Notice & Comment

Introducing Sam Halabi and International Health Regulations’ Effect on the Ebola Response, Part I

I’m delighted to join the other contributors to the Yale Journal on Regulation’s Notice and Comment Blog. My academic and professional time is more or less divided between the regulatory activities of the World Health Organization, particularly its activities under the 2005 International Health Regulations (IHR), and agencies under the U.S. Department of Health and Human Services, with emphasis on the FDA and the Centers for Medicare and Medicaid Services. Over the next few months I’ll share some of my views on critical issues facing health regulatory authorities both globally and nationally. Because it still grips headlines and the international response coordinated by the WHO remains poorly understood even by scholars of the International Health Regulations, in this post I’ll discuss the Ebola outbreak in western Africa that quickly spread to Europe and the United States, and how the international regulatory mechanisms worked (or not) in response to the outbreak. Ebola is the second major test of the International Health Regulations, the first being the 2009 H1N1 or “swine flu” pandemic of 2009-10 (there has been a third declaration of a public health emergency, wild poliovirus, but it has not tested the IHR to the extent Ebola is and H1N1 did). These preliminary tests, I argue, expose both weaknesses and strengths of the revised IHR which were generally meant to coordinate international responses to disease outbreaks but with an implicit aim of orienting global health resources toward diseases that disproportionately originate in or affect developing countries.

Certain mechanisms of the International Health Regulations are persistent like the obligation for participant countries to maintain monitoring and surveillance systems for public health risks and to inform the World Health Organization of evidence of a “public health emergency of international concern” or PHEIC. In reality many states lack the resources to ensure that their national health surveillance and response capacities meet the IHR’s functional criteria. The most important authority given WHO under the IHR is the ability of the WHO Director-General to declare a PHEIC after consultation with an Emergency Committee of external experts. That declaration triggers further authority to issue temporary recommendations for the application of appropriate health measures to prevent the international spread of disease and to avoid interference with international traffic.

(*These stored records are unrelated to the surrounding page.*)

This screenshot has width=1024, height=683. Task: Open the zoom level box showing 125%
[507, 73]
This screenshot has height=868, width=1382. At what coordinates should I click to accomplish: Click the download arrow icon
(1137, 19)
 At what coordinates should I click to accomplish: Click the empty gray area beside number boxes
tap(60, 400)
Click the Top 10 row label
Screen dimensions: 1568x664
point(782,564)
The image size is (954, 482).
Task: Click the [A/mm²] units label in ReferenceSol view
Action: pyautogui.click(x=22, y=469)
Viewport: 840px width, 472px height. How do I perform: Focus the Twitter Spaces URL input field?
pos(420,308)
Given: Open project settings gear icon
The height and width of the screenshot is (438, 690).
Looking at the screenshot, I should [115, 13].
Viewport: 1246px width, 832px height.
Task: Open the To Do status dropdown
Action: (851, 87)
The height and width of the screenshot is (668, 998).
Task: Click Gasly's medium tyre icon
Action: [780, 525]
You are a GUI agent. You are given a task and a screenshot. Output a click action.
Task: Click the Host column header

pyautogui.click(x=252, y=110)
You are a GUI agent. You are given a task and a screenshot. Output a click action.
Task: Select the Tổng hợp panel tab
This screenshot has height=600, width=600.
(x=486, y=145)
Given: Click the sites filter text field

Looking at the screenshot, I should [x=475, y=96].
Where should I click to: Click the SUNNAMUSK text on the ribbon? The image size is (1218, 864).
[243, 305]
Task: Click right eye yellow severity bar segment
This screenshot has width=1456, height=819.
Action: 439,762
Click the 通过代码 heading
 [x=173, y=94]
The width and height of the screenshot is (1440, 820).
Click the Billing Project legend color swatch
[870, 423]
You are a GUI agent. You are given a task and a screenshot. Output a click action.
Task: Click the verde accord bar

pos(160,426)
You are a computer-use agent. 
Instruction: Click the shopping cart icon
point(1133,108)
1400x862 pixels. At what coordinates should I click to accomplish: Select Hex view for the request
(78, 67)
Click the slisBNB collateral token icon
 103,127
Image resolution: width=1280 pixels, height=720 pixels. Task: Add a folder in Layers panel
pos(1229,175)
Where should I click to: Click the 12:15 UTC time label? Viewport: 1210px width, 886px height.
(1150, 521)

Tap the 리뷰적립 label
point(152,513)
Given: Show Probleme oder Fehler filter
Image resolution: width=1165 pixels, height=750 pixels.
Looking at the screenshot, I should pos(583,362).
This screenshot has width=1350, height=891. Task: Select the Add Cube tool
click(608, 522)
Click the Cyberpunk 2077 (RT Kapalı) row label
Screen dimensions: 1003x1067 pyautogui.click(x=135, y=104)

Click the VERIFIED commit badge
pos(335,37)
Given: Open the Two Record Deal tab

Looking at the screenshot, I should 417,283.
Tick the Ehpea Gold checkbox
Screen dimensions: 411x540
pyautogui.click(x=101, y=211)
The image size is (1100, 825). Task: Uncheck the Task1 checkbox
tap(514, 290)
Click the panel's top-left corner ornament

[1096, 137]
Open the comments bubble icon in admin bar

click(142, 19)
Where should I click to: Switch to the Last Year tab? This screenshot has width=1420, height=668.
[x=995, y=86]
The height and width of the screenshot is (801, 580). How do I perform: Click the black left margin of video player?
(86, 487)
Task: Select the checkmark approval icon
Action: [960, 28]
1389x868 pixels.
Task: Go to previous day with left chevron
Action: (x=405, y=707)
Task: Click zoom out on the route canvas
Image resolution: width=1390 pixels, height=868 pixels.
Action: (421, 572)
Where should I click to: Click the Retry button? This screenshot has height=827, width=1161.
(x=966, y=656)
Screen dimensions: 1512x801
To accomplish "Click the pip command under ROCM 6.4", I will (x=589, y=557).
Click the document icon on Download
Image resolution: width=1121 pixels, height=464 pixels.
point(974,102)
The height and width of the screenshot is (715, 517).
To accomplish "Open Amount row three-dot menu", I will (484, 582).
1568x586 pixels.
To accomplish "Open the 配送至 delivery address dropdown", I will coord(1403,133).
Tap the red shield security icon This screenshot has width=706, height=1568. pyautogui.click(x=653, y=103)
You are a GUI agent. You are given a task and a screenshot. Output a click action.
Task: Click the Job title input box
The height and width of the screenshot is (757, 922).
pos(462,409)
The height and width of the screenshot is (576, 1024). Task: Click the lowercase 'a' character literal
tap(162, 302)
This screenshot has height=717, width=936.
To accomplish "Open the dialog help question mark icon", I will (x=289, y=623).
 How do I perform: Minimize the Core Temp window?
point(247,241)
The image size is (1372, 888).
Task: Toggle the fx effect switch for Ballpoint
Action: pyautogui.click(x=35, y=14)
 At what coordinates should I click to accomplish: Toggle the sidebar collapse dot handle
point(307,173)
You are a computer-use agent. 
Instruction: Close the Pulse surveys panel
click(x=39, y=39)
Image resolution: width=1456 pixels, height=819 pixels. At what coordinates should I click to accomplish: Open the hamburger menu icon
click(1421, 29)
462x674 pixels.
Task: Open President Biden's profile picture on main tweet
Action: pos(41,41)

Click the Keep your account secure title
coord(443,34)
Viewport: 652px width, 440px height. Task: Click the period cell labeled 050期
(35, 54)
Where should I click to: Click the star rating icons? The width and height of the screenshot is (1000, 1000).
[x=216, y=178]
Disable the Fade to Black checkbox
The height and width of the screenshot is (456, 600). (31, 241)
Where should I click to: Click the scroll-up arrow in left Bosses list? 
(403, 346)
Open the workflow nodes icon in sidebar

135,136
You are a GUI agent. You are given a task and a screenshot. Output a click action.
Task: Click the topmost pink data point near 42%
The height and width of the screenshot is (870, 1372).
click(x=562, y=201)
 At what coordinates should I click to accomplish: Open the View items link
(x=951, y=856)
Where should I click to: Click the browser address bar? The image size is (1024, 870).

The Ebola outbreak has been traced to the death of a two-year old child in Guinea in December, 2013. The outbreak remained localized until February, when a healthcare worker in a neighboring province died. Between February and April, the disease spread rapidly and by April 1, Medicins Sans Frontieres declared the outbreak “unprecedented.” Even the WHO posted a warning from the Guinea Ministry of Health on March 23 as to the outbreak of Ebola and a terrifying fatality rate. The WHO Director-General, however, did not declare a PHEIC until August 8, 2014.